How to handle error in Step Functions ECS task error code taskfailedtostart


I have a step function which has an ecs task to run.

All my step functions states monitored and error handled by catch option.

But this error taskfailedtostart error is coming when one ecs container doesn't have IP address to run a container. I solved the IP issue.. but I can't handle this taskfailedtostart error using step functions catch block..
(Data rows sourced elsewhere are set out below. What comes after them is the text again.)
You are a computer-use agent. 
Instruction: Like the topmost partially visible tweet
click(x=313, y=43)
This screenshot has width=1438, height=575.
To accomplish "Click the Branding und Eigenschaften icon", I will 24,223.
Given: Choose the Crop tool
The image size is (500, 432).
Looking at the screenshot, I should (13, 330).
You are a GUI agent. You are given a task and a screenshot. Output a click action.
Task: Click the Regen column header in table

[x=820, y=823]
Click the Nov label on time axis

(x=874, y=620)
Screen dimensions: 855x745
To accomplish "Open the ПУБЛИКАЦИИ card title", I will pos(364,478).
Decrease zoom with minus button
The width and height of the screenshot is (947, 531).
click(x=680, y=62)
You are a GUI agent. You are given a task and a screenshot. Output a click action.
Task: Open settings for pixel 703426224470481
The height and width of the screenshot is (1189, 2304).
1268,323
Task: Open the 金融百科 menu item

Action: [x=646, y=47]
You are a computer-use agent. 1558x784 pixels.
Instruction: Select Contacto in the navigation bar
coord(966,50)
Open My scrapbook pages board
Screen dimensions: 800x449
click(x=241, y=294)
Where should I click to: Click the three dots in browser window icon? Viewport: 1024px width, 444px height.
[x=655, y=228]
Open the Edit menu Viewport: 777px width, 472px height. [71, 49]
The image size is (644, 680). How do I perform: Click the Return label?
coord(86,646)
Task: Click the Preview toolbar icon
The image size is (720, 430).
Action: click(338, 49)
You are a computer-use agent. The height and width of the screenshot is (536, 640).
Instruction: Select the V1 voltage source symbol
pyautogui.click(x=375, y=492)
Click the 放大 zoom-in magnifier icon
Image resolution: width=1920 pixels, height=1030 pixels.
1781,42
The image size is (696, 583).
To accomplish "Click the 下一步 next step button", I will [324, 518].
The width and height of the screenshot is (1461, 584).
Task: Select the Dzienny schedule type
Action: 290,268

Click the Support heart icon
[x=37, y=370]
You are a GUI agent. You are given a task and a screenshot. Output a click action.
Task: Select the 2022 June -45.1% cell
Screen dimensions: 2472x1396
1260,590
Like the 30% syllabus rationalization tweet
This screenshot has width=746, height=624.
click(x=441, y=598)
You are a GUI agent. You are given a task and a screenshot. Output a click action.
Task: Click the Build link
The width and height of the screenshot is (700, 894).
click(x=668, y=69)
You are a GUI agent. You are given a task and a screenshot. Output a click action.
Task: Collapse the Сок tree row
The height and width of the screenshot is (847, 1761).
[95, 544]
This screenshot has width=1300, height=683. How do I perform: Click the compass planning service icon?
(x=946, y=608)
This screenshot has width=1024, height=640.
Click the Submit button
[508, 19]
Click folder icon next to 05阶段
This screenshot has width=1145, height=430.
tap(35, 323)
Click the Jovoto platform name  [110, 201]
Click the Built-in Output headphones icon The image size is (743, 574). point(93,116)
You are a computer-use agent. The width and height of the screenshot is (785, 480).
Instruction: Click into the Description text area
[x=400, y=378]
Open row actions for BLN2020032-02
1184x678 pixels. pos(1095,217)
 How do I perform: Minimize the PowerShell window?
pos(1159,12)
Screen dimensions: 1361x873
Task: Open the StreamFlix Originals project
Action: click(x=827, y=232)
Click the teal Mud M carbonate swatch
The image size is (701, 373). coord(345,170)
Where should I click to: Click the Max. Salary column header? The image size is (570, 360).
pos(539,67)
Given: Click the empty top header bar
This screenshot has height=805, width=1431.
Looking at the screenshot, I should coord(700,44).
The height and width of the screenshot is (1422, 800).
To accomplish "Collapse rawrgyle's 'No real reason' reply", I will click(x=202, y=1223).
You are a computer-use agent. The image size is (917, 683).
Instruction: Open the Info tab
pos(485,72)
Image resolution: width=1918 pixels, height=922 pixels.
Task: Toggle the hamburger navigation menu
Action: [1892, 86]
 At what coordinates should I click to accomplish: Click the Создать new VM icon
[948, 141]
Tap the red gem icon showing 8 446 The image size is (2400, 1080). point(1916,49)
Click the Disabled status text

Any suggestions to handle the error?


Solution

  • Using StringToJson in a Pass state, you can switch your retry or catch logic based on the task failure type

    See the example below where it retries the task based on the StoppedReason

    {
      "Version": "1.0",
      "Comment": "Run AWS Fargate task",
      "TimeoutSeconds": 900,
      "StartAt": "Run Fargate Task",
      "States": {
        "Run Fargate Task": {
          "Type": "Task",
          "Resource": "arn:aws:states:::ecs:runTask.sync",
          "Parameters": {
            "LaunchType": "FARGATE",
            "Cluster": "<Cluster-ARN>",
            "TaskDefinition": "<TaskDef-ARN>",
            "Group.$": "$$.Execution.Name",
            "NetworkConfiguration": {
              "AwsvpcConfiguration": {
                "Subnets": [
                  "<Subnet-1>",
                  "<Subnet-2>",
                  "<Subnet-3>"
                ],
                "AssignPublicIp": "ENABLED",
                "SecurityGroups": [
                  "<SecurityGroup-ID>"
                ]
              }
            },
            "Overrides": {
              "ContainerOverrides": [
                {
                  "Name": "<Container-Name>",
                  "Environment": [
                    {
                      "Name": "<Environment-Variable-Name-To-Override>",
                      "Value": "<Environment-Variable-Value-To-Override>"
                    }
                  ]
                }
              ]
            }
          },
          "End": true,
          "Catch": [
            {
              "ErrorEquals": [
                "States.TaskFailed"
              ],
              "Next": "Cause to Json"
            }
          ]
        },
        "Cause to Json": {
          "Type": "Pass",
          "Parameters": {
            "Cause.$": "States.StringToJson($.Cause)"
          },
          "Next": "Retry or Finish"
        },
        "Retry or Finish": {
          "Type": "Choice",
          "Choices": [
            {
              "Variable": "$.Cause.StoppedReason",
              "StringMatches": "ResourceInitializationError: *",
              "Next": "Run Fargate Task"
            }
          ],
          "Default": "Fail"
        },
        "Fail": {
          "Type": "Fail"
        }
      }
    }